- Born: 1944 Llanfrechfa Lower, Wales
- Died: 2015 (aged 70–71)

= Wayne McLoughlin =

Welsh artist (1944–2015)

Wayne McLoughlin (1944-2015) was a Welsh artist who primarily depicted nature scenes. He was most known for his cover art in Erin Hunter's Warriors and Seekers series.

== Early life and education ==
McLoughlin was born in Llanfrechfa, Wales. As a child, McLoughlin enjoyed exploring Hampstead Heath, London, and later, the swamps of northern Florida. Fascinated by nature, he often recorded his experiences in sketches and paintings.

McLoughlin served in the United States Marine Corps during the Vietnam War before studying both Fine Art and Anthropology at San Diego State University.

== Career ==
He first worked on creating illustrated humor parodies for national magazines, including Esquire, Omni, Yankee, and National Lampoon. Beginning in 1989, McLoughlin created a series of satirical adds for American Cowboy magazine. He also published humorous musings and artwork in Field & Stream magazine.

He illustrated for Citibank, Ford Motor Company, IBM, Motorola, Adidas, Texaco, MasterCard, the National Geographic Society, Audubon, Scientific American, Woods Hole Oceanographic Institution, and the Nature Museum in Grafton, Vermont.
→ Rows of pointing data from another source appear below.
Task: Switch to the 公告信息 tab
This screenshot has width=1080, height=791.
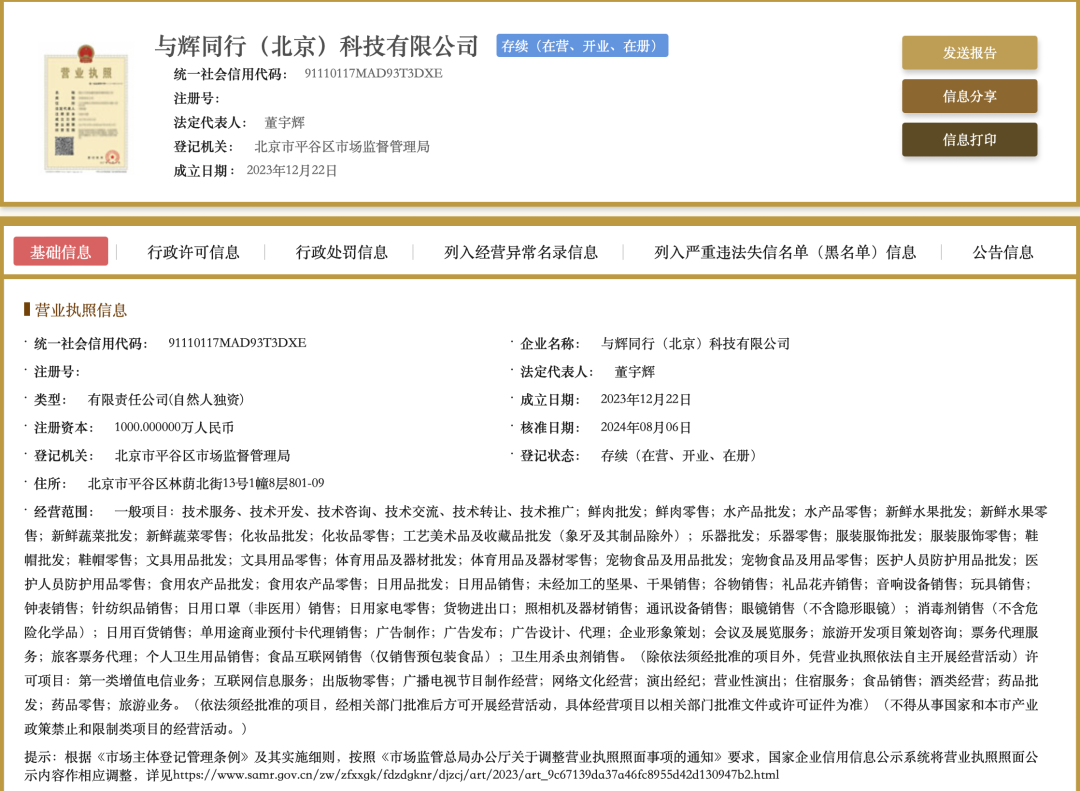Action: (1003, 252)
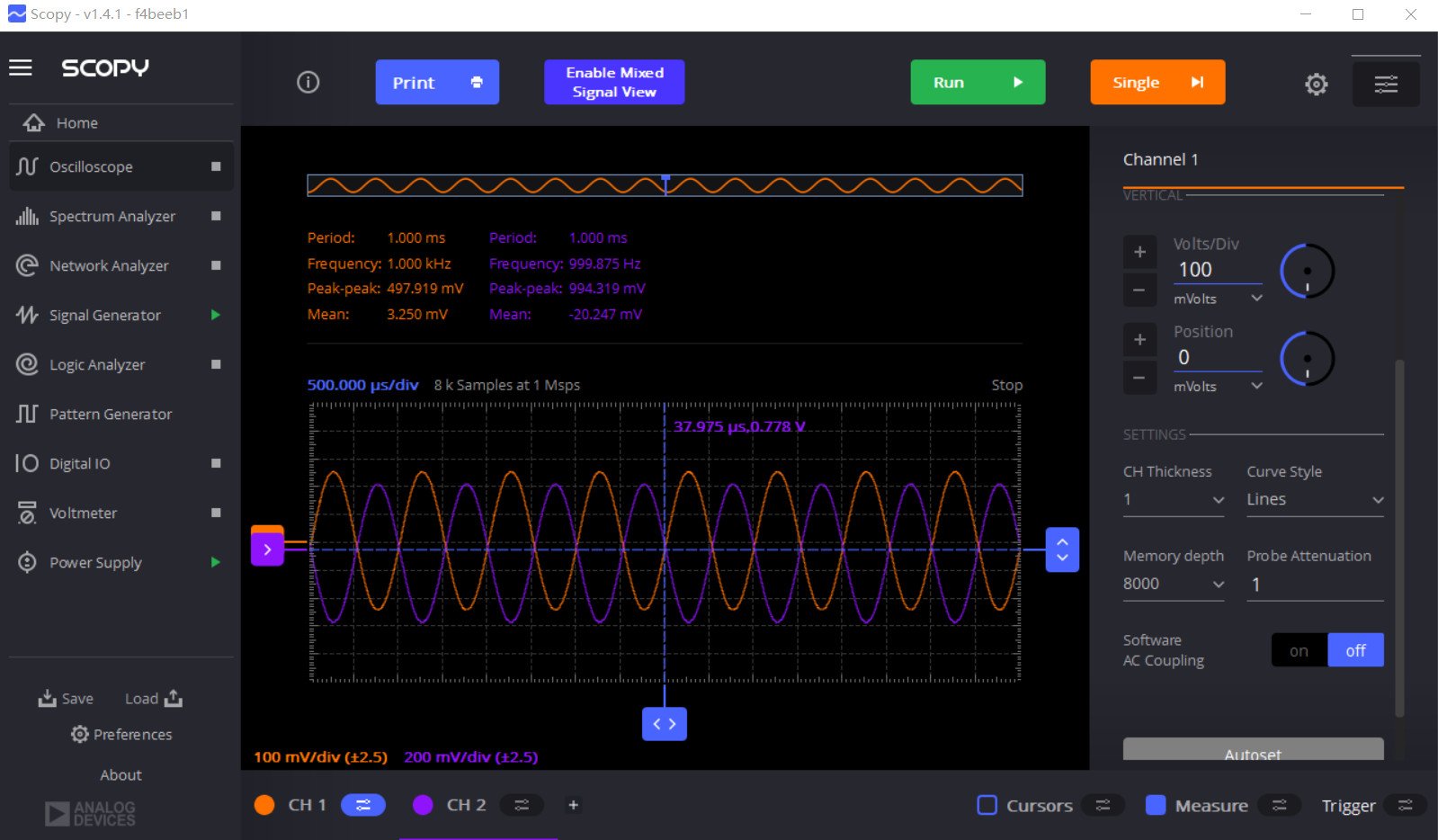Open the Memory depth dropdown
This screenshot has height=840, width=1438.
[x=1173, y=585]
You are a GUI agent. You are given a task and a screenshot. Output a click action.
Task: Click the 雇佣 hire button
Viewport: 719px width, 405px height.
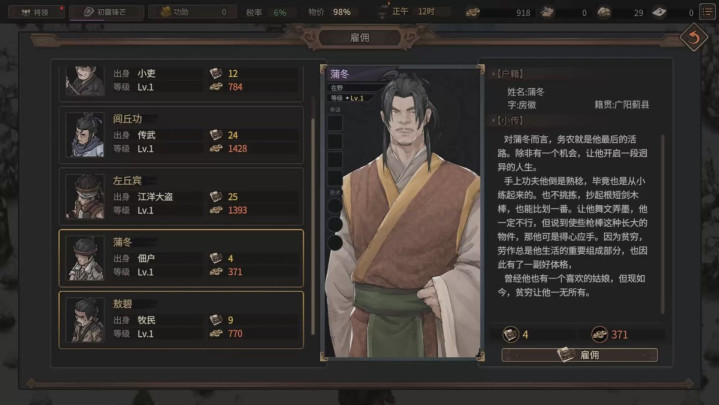coord(579,355)
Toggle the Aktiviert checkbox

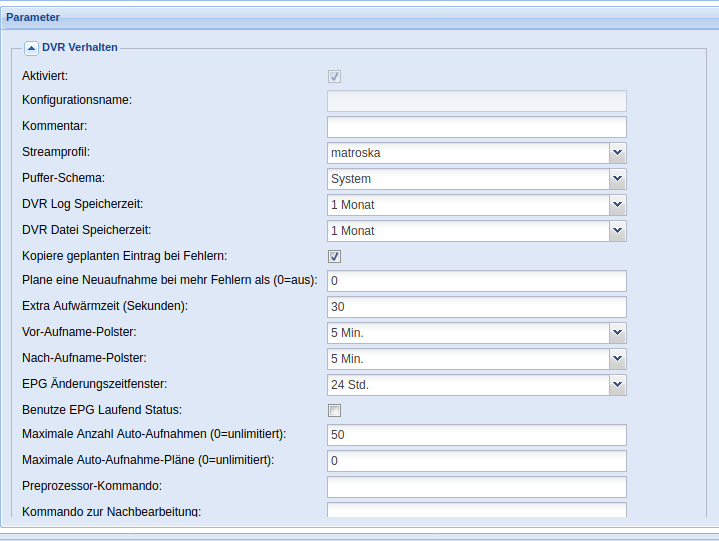pyautogui.click(x=335, y=76)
His artwork can also be found in outdoor magazines such as Sports Afield and Sporting Tales, as well as many books and publications that focus on animals and aspects of nature, such as the bestselling Warriors and Seekers novel series.

The Internet Speculative Fiction Database credits McLoughlin with the cover art of dozens of books.

=== Illustrated books ===

- Bylinsky, Gene (1982). "Life in Darwin's Universe: Evolution and the Cosmos"
- London, Jonathan (1993). "Voices of the Wild"
- London, Jonathan (1995). "Master Elk and the Mountain Lion"
- Dunphy, Madeleine (1996). "Here is the Wetland"
- Hoffman, Alice (1997). "Fireflies"
- Siebert, Diane (2000). "Cave"
- Libby, Larry (2001). "Someday Heaven"

==== Warriors ====
- Hunter, Erin (2010). "Battles of the Clans"

== Personal life ==
He lived with his wife, Jackie, in Bellows Falls, Vermont. Wayne died at age 71 in 2015.